Lo que nos proponemos es constituirnos en un actor imprescindible para los gobiernos cuando necesiten acordar decisiones de Estado: que no se haga solo con los gremios, los movimientos sociales, la Iglesia o alguna cámara empresarial, sino que se identifique también a un sector privado institucionalizado en torno al triple impacto (económico, social y ambiental).
Desde ese rol pueden impulsarse, a su vez, instrumentos innovadores de política pública, ya sean exenciones o incentivos para alguna actividad, en relación al compromiso que pueda evidenciarse respecto del bien común. Es decir, las empresas que tengan un buen desempeño ético, social y ambiental serán alentadas a profundizar sus compromisos y se subirá la vara, como oportunidad, para aquellas que no lo hubieran previsto hasta entonces.

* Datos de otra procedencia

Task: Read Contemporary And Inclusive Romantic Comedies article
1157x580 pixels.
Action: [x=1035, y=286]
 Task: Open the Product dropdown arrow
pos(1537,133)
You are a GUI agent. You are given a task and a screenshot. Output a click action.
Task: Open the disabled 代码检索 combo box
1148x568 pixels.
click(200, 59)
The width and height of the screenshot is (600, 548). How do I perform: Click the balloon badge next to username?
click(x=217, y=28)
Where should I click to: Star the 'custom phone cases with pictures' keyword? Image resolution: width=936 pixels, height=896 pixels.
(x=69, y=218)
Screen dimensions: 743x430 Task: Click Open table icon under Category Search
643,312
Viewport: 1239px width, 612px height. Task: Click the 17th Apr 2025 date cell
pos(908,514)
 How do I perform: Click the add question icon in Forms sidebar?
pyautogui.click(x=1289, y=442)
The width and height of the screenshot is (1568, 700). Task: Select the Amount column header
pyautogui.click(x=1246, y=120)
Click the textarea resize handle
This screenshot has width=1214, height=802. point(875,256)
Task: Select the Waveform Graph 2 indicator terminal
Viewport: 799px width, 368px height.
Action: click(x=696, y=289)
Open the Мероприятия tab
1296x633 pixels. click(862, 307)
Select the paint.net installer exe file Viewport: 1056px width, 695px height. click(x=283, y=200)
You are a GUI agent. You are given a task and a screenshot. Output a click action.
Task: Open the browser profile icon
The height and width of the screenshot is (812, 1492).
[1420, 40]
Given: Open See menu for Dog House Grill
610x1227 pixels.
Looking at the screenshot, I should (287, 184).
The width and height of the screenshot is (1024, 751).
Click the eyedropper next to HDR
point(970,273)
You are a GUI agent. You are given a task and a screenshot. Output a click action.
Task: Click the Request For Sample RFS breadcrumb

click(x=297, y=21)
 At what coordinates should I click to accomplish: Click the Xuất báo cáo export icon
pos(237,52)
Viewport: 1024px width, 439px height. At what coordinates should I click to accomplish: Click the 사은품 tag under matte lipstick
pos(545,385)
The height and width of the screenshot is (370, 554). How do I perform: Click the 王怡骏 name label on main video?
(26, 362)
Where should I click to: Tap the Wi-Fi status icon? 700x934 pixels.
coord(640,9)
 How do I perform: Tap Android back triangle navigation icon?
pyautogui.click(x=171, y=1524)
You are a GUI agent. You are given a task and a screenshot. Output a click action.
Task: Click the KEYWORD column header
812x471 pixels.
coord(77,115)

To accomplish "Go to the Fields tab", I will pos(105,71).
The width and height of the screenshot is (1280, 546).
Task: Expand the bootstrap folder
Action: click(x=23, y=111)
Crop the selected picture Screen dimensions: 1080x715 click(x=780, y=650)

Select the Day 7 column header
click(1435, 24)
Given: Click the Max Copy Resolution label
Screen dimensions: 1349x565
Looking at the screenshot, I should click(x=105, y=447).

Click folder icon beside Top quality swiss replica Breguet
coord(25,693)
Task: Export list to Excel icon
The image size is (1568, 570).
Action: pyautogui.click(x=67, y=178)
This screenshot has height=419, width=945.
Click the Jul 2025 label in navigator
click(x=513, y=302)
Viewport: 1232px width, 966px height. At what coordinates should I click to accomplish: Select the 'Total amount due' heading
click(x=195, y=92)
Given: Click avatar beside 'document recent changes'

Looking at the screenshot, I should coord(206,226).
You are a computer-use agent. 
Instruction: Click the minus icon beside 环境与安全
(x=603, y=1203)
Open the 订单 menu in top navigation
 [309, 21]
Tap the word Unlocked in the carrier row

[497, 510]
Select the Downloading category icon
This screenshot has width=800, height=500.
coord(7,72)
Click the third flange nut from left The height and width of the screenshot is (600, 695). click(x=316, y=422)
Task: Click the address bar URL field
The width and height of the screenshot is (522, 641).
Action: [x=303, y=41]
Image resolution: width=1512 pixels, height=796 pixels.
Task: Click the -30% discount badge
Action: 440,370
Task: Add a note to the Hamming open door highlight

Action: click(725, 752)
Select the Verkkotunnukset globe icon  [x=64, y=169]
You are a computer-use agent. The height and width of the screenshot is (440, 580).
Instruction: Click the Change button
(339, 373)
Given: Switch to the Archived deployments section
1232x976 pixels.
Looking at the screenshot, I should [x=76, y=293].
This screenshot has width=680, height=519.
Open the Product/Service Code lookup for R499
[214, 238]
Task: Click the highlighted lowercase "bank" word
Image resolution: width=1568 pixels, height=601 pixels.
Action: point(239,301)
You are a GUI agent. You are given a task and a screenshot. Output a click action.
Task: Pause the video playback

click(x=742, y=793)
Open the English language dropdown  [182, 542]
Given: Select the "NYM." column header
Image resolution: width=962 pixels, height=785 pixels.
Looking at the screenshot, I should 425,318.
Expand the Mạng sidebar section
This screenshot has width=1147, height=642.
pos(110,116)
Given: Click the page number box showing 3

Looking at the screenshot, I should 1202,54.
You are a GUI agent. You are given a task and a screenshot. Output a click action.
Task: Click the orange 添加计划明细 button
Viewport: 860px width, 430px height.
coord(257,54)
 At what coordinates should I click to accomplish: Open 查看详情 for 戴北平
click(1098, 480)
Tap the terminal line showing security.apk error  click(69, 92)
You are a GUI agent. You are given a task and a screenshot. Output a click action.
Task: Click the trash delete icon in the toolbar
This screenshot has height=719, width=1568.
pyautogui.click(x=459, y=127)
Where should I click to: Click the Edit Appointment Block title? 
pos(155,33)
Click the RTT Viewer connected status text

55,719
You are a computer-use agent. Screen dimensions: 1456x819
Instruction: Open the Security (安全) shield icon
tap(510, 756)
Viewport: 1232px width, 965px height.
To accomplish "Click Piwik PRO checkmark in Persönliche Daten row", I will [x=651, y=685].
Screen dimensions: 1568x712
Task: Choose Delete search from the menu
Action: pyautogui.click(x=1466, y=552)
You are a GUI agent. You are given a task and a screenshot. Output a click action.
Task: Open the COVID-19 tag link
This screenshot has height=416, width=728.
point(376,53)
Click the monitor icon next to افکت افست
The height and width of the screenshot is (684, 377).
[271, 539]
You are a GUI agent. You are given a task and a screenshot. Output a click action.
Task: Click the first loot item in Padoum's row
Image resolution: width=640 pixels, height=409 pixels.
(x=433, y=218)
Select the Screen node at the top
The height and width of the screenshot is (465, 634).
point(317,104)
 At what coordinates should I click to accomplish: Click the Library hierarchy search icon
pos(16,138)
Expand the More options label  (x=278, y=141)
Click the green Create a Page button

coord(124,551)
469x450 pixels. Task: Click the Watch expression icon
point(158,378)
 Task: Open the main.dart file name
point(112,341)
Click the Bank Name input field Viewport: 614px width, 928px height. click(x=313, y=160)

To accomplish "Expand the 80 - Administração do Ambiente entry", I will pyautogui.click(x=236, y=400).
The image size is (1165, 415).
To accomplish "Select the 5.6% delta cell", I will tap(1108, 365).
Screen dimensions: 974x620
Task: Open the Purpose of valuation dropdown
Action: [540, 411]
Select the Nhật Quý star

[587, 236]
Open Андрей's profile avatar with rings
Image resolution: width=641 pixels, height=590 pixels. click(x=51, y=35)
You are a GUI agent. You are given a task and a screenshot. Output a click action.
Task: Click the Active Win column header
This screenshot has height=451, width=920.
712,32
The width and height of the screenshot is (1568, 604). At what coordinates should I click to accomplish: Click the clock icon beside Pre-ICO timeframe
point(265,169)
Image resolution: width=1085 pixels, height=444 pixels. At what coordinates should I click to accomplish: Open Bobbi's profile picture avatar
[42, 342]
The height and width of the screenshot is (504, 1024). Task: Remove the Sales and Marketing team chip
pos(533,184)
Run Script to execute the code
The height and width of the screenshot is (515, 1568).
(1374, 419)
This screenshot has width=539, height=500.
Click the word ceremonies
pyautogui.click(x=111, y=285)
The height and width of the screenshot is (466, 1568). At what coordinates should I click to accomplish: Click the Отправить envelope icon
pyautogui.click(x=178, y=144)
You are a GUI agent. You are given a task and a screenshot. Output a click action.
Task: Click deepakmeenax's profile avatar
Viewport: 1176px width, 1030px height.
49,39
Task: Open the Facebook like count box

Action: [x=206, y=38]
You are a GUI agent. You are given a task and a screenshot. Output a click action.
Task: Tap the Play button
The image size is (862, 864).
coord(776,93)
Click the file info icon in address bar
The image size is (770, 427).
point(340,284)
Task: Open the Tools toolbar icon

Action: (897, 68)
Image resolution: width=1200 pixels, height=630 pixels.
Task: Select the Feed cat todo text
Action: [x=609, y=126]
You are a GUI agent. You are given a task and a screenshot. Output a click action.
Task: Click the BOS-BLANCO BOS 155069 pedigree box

Que el remedio no sea peor que la enfermedad
Hay una idea bastante extendida en el contexto de la inversión social que dice que es mucho más efectivo invertir en un proyecto específico, que ser parte de una organización abocada a lo sistémico. Es verdad que no es lo mismo llevar al territorio una iniciativa que pagar una cuota social. Una pareciera tener un impacto directo y la otra definitivamente lo alcanzaría de forma mediata.
Entendiendo, como autocrítica, que en ocasiones desde las cámaras, asociaciones y afines hayamos podido actuar con poca eficacia, son precisamente estas organizaciones las que pueden crear las condiciones para que los cambios más necesarios sucedan ¡y se sostengan! Que el remedio no sea peor que la enfermedad: que no abandonemos las organizaciones de segundo grado, sino que las transformemos; que no dejemos de participar en espacios colectivos, por más intrincados que a veces sean sus procesos, sino que los hagamos más eficientes. Las instituciones por más inflexibles que pudieran parecer, no son más que aquello que nosotros, personas individuales, hacemos de ellas todos los días.
De aquí la necesidad de crear un nuevo ecosistema de inversión social: actuar como verdadera “infraestructura” superando los abordajes particulares para lograr el impacto que todos buscamos. En otras palabras: realizar esa grandeza que le pedimos a otros (que acuerden) y dejar pequeños egos de lado, para que lo que dejemos, en última instancia, sea una huella que conduzca al desarrollo.